The study results were published Monday in JAMA Pediatrics.

Researchers found that from January 2008 to December 2012, states that required private insurers to cover care had higher rates of diagnoses: 1.8 per 1,000 children, on average, as opposed to 1.6 per 1,000 in states without a mandate.

Since 2001, 44 states have adopted such mandates, including New Jersey and Pennsylvania.

The Penn researchers found that the effect of the mandates increased over time.

Still, the estimated rates fall well below the approximately 15 per 1,000 U.S. children, which the federal Centers for Disease Control and Prevention (CDC) estimates are on the autism spectrum, according to research team leader David Mandell, director of Penn's Center for Mental Health Policy and Services Research.
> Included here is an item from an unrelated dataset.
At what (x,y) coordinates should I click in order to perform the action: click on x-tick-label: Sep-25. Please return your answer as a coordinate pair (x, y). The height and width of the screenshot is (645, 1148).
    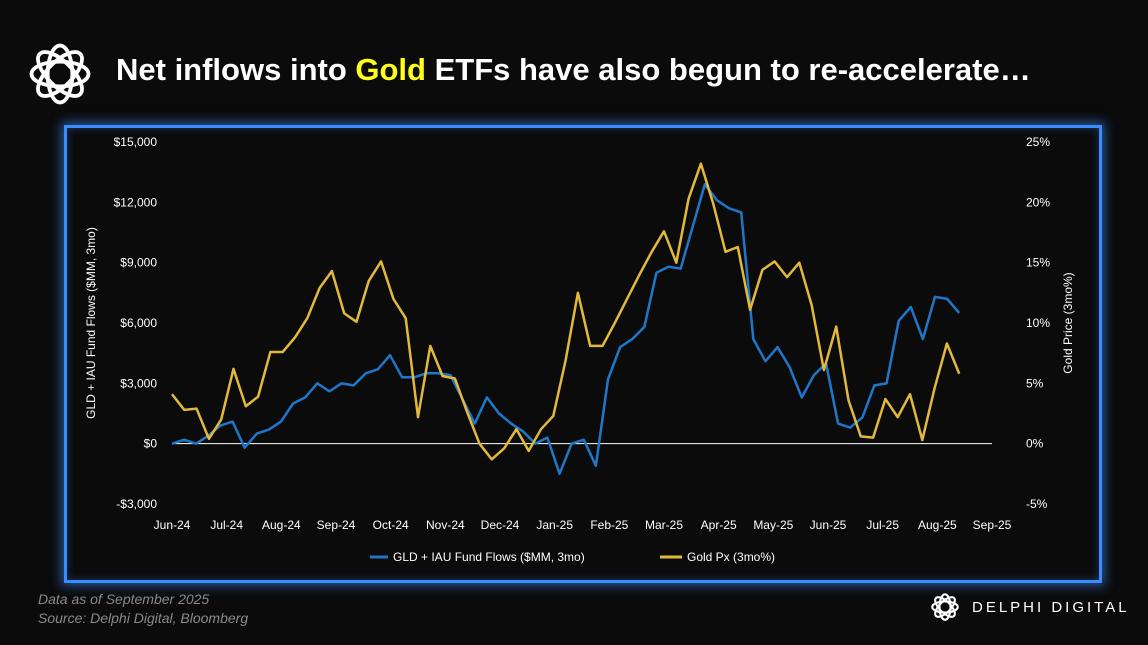
    Looking at the image, I should click on (992, 525).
The study's findings "are clearly an improvement, but they are not sufficient," Mandell said.

During the study period, 154,089 children out of nearly 1.05 million in the researchers' sample were diagnosed with autism spectrum disorder.

The study examined insurance claims for children 21 and younger covered by United Healthcare, Humana, and Aetna.

Michael Rosanoff, director of public health research for Autism Speaks, a major advocacy and research organization, said the private insurance mandates are improving access to coverage. However, he said, "there still exists a large gap in access to services not being addressed by commercial insurance mandates alone."

The study looked only at private insurers. But Medicaid, the public insurance program for the poor, also has increased autism services, though "the implementation of that benefit has been unevenly applied," said Deborah M. Spitalnik, a pediatrics professor at Robert Wood Johnson Medical School.

Autism is a developmental disability characterized by impairments in social communication and repetitive behaviors.

New Jersey, with 1 in 41 children believed to be on the spectrum, ranks highest in the nation, according to the most recent CDC estimates, which cover just 11 states. The reasons for New Jersey's rate are controversial, though some experts believe it's in large part because the state has stricter rules requiring medical professionals and others to report autism diagnoses. Pennsylvania is not one of the states in the CDC's study.

Other estimates, including another federal figure, say the occurrence of the disorder across the nation is even higher.